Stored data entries
+ + + +
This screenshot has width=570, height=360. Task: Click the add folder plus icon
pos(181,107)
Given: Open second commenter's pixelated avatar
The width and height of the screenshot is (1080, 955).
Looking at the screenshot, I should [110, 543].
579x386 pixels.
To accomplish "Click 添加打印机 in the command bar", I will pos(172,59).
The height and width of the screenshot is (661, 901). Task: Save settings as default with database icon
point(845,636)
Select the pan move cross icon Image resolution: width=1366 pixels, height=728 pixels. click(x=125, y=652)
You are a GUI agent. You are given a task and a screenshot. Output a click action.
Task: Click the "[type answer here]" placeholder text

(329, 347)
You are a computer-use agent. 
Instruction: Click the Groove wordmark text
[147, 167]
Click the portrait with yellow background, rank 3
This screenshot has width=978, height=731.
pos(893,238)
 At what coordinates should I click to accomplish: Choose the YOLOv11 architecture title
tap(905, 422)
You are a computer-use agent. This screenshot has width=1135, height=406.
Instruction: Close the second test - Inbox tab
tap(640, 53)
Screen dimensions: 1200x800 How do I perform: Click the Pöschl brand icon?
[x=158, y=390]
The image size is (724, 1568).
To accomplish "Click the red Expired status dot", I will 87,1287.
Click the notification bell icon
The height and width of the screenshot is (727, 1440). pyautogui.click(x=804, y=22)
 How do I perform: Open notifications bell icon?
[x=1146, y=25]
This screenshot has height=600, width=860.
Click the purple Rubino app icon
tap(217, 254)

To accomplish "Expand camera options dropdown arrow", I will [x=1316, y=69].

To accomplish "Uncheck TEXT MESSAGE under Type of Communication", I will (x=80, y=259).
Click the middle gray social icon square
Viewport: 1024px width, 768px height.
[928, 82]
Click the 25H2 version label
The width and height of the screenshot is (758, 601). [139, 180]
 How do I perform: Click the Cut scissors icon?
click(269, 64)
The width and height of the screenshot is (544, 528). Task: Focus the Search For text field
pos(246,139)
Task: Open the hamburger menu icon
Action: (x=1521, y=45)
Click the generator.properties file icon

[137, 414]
+ + + +
* Assigned task
The records are given above. Copy each line in them that holds "pixels".

* Expected output
579x386 pixels.
Select the pan move cross icon Image resolution: width=1366 pixels, height=728 pixels. click(x=125, y=652)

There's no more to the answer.